The lectionary adds one more verse.  Matthew’s gospel has Jesus asking those gathered at the mountaintop to say nothing of what they have seen.  Already the stage is set for the next journey –the journey to Jerusalem. 

John Aurelio describes it this way. 

“Master,” Peter called to Jesus, “let us never leave this place.  Let’s stay here forever.  Let us set up our tents…in Galilee.”  (We) sat down to rest.  The effort had exhausted all of (us).  (We) were still breathing heavily yet still relishing the magnificent moment.  “Master,” Peter said again.  “Why not stay here?”  He tried not to look in the direction Jesus had set his gaze, south toward Jerusalem.  The sun was setting.  It had been an extraordinary and eventful day.  (We) were tired and happy.  Jesus stared toward Jerusalem.  “There is one more mountain to climb,” he said.  “In Jerusalem.” 

                                                                                 John Aurelio   Word Among Us

Wouldn’t it be nice to just stay here?  Stay here in the sunshine, in the safety and warmth of this day.  Let’s stay here in this warm loving place.  Let’s stay here where we can feel God’s abiding love.  Let’s stay here where we can look around and see friendly, familiar faces.  It was hard work getting to this place, this mountaintop, where we can see love around us and glimpse love within us.  Let’s just sit here with the vision of Jesus as glorious, transfigured, holy. 

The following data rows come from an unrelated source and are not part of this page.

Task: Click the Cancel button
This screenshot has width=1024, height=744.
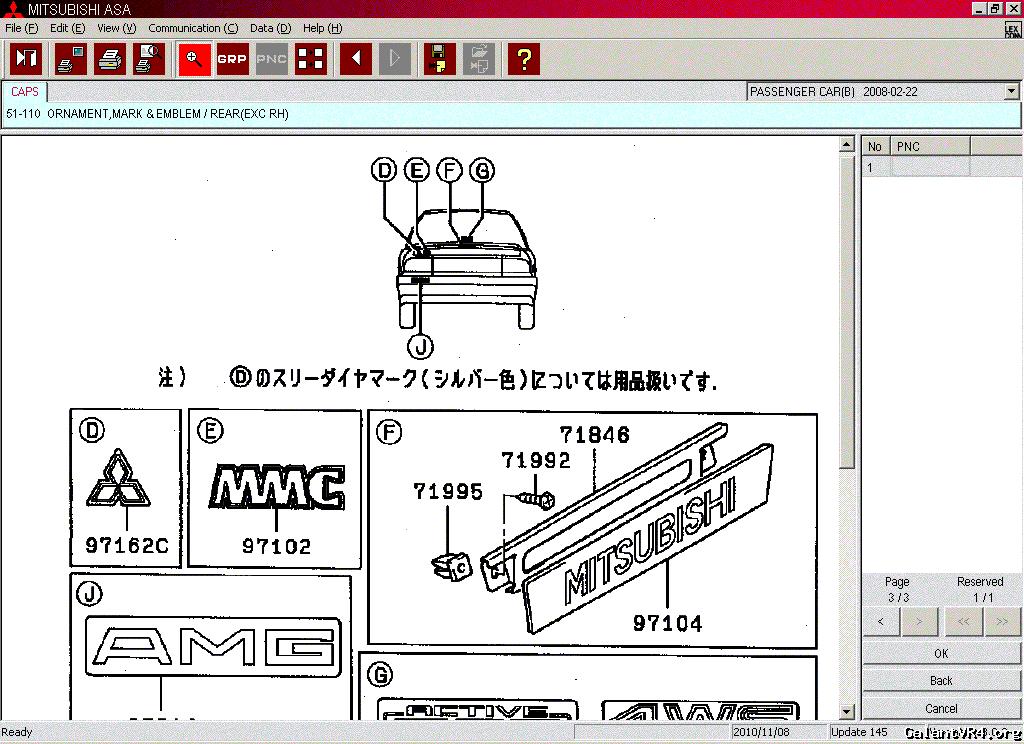Action: coord(941,708)
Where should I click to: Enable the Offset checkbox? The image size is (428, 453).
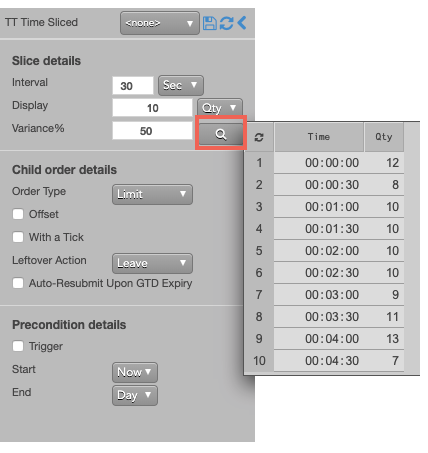18,214
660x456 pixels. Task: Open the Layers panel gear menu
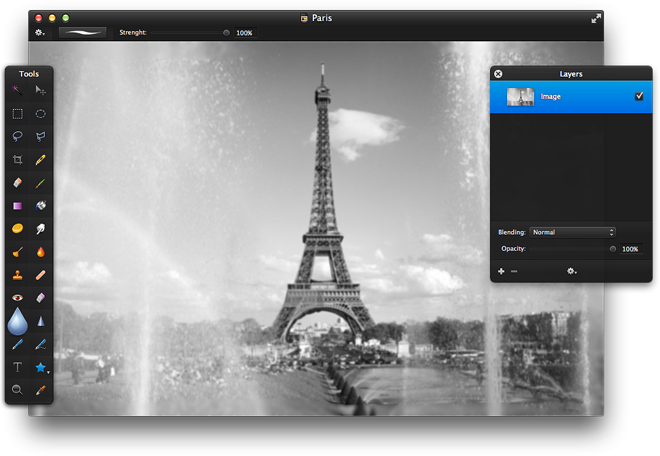coord(572,271)
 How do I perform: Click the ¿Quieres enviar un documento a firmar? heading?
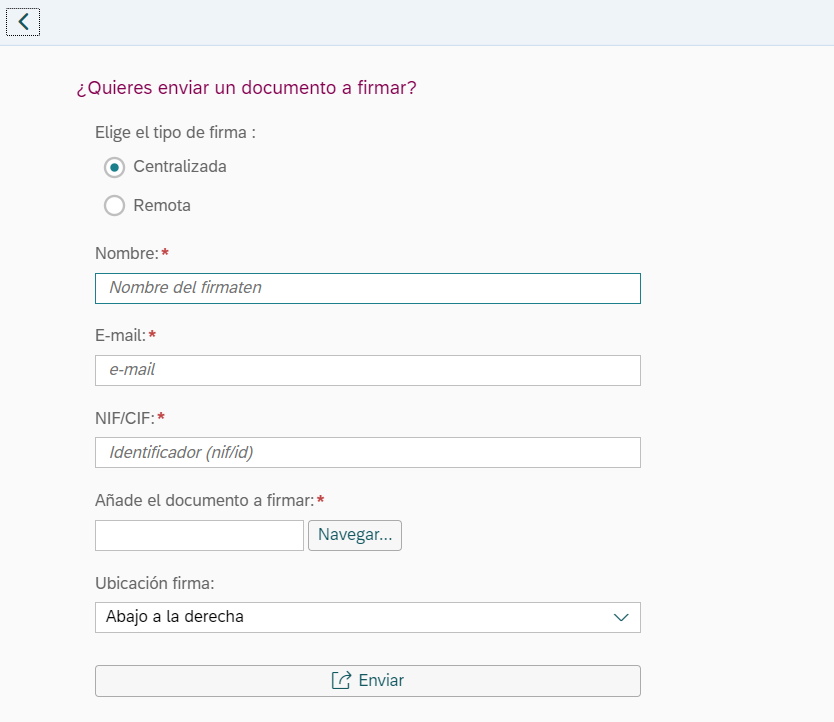pos(246,88)
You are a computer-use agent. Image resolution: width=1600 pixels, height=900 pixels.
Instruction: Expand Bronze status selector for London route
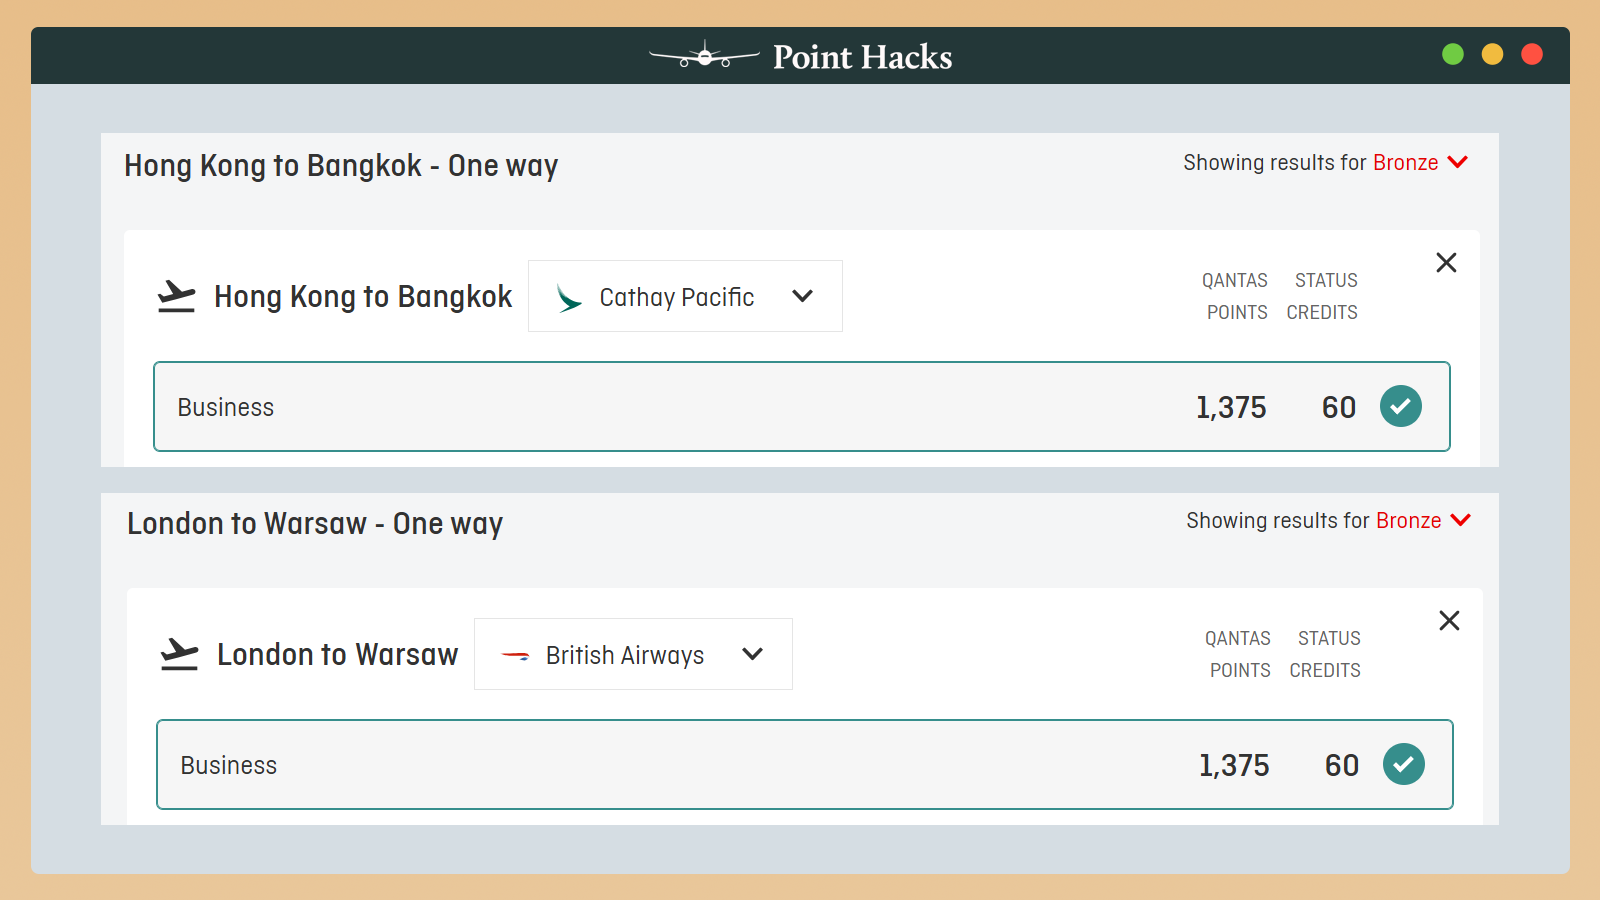click(1461, 520)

But Jerusalem beckons.  Lent is just around the corner, and we are invited to keep walking this journey of darkness and light – of promise and peril.  Let us go to Jerusalem, with Jesus.  Filled with God’s transforming love, seeing with God’s compassionate eyes, recognizing God in one another – we can’t stop now.  We must walk the Lenten journey of sin and salvation. 

So, let us go, carrying the ancient psalms of joy and lament, with our visions and the visions of old to guide us.  Jerusalem is calling to us.  Let us be transfigured and go.